Task objective
Where the word "computer" appears in a line below, copy the whole line.

[Dataset records]
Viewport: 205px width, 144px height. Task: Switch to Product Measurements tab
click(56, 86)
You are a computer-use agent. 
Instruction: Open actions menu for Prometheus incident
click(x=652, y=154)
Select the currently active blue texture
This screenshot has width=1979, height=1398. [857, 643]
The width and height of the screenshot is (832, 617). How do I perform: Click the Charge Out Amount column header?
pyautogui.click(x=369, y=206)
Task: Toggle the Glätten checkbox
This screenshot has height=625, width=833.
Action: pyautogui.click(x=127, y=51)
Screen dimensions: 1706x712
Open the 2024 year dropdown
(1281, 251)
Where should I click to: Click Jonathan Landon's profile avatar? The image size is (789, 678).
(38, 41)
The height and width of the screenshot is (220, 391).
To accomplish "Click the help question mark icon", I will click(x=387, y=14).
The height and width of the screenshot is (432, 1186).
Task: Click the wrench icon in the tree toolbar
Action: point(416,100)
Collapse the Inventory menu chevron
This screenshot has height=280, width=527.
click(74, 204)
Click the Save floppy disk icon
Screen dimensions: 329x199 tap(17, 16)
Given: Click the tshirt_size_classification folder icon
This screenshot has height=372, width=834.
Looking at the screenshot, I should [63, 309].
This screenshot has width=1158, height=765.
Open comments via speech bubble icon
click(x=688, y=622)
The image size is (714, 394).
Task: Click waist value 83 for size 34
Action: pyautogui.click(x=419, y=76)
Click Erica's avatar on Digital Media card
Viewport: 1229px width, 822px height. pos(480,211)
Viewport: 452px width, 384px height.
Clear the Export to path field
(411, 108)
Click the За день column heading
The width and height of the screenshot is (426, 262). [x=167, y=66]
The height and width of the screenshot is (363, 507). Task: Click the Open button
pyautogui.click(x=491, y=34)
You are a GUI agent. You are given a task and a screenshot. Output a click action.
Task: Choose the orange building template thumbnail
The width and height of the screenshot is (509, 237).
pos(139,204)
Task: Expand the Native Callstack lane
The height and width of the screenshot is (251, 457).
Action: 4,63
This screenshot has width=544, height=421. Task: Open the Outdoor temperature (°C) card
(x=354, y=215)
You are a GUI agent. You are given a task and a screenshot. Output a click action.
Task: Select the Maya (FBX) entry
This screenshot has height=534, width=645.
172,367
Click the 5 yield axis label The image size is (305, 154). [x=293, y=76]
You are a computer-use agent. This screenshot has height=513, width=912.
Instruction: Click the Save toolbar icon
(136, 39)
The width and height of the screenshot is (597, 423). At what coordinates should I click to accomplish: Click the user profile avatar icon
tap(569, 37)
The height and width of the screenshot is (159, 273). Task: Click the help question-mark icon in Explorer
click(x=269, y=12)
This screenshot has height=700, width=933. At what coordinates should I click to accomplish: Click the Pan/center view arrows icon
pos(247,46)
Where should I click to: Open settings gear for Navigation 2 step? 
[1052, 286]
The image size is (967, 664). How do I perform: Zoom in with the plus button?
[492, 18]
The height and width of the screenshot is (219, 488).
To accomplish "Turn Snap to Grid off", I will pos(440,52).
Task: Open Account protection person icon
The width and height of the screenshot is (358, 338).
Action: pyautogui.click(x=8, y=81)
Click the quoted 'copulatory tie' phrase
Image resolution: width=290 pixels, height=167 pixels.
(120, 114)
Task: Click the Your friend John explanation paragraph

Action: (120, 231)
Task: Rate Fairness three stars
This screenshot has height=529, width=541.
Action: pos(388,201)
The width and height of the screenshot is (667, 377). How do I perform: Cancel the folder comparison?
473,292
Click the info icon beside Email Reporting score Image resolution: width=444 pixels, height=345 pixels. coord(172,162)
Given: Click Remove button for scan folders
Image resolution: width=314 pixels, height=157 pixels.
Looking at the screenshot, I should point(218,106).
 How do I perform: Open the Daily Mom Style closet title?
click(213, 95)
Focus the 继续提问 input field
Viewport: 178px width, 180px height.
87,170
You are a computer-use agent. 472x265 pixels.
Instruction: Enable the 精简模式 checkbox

Your response
You are a computer-use agent. 
You are a computer-use agent. This screenshot has height=513, width=912.
You are a computer-use agent. 472x265 pixels.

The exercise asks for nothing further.